A lot of lawsuits across the country used Section 3 of the 14th Amendment to say that Trump can’t be president again. Colorado’s lawsuit was one of them.

As opposed to “Senator or Representative in Congress” in Section 3, which does talk about the office of the president, his lawyers say it was never meant to apply to that job.

Lawyers for the lawsuit and watchdog group Citizens for Responsibility and Ethics in Washington have said that Trump’s actions to change the results of the 2020 election, including his role in the attack on the U.S. Capitol on January 6, 2021, show that he was involved in an uprising. He has been charged by a federal grand jury with obstruction and plot. According to the indictment, Trump told his fans to march to the Capitol.

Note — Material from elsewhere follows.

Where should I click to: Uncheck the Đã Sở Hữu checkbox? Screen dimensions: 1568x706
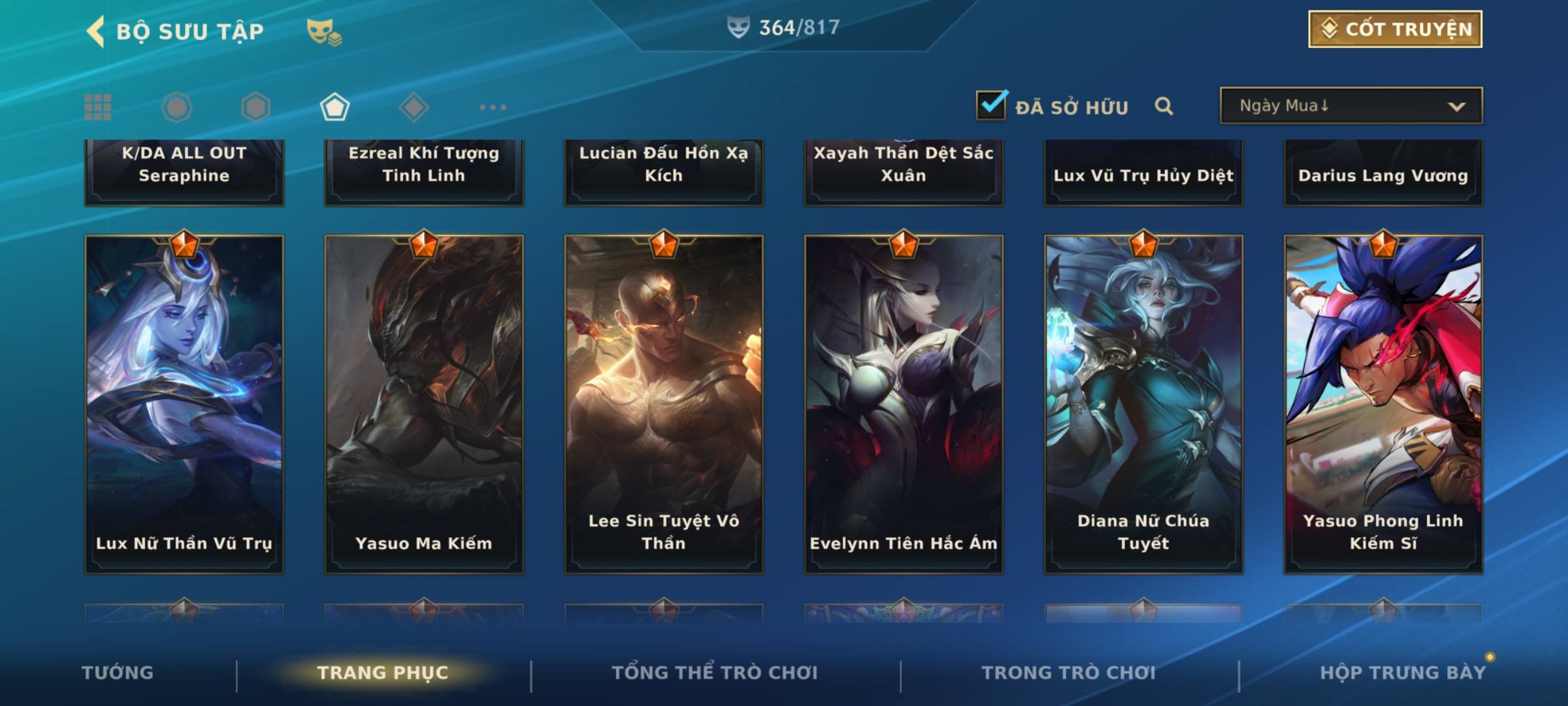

At first, in November, a lower court judge said that Trump would stay on the primary vote. A judge in Colorado called Trump “engaged in an insurrection,” but she said that Section 3 of the 14th Amendment did not apply to the president.

That decision was overturned by the Colorado Supreme Court.

The court wrote, “We do not come to these conclusions without much thought.” “We are aware of how big and important the questions we are facing are.” We are also aware of our solemn duty to follow the law, without fear or favour, and without letting public opinion affect the choices the law requires us to make.

The court put off making a decision until January. This gave Trump time to go to the U.S. Supreme Court with his case.

The following people have contributed: Maureen Groppe, Sudiksha Kochi, John Fritze, Aysha Bagchi, David Jackson, and Orlando Mayorquin.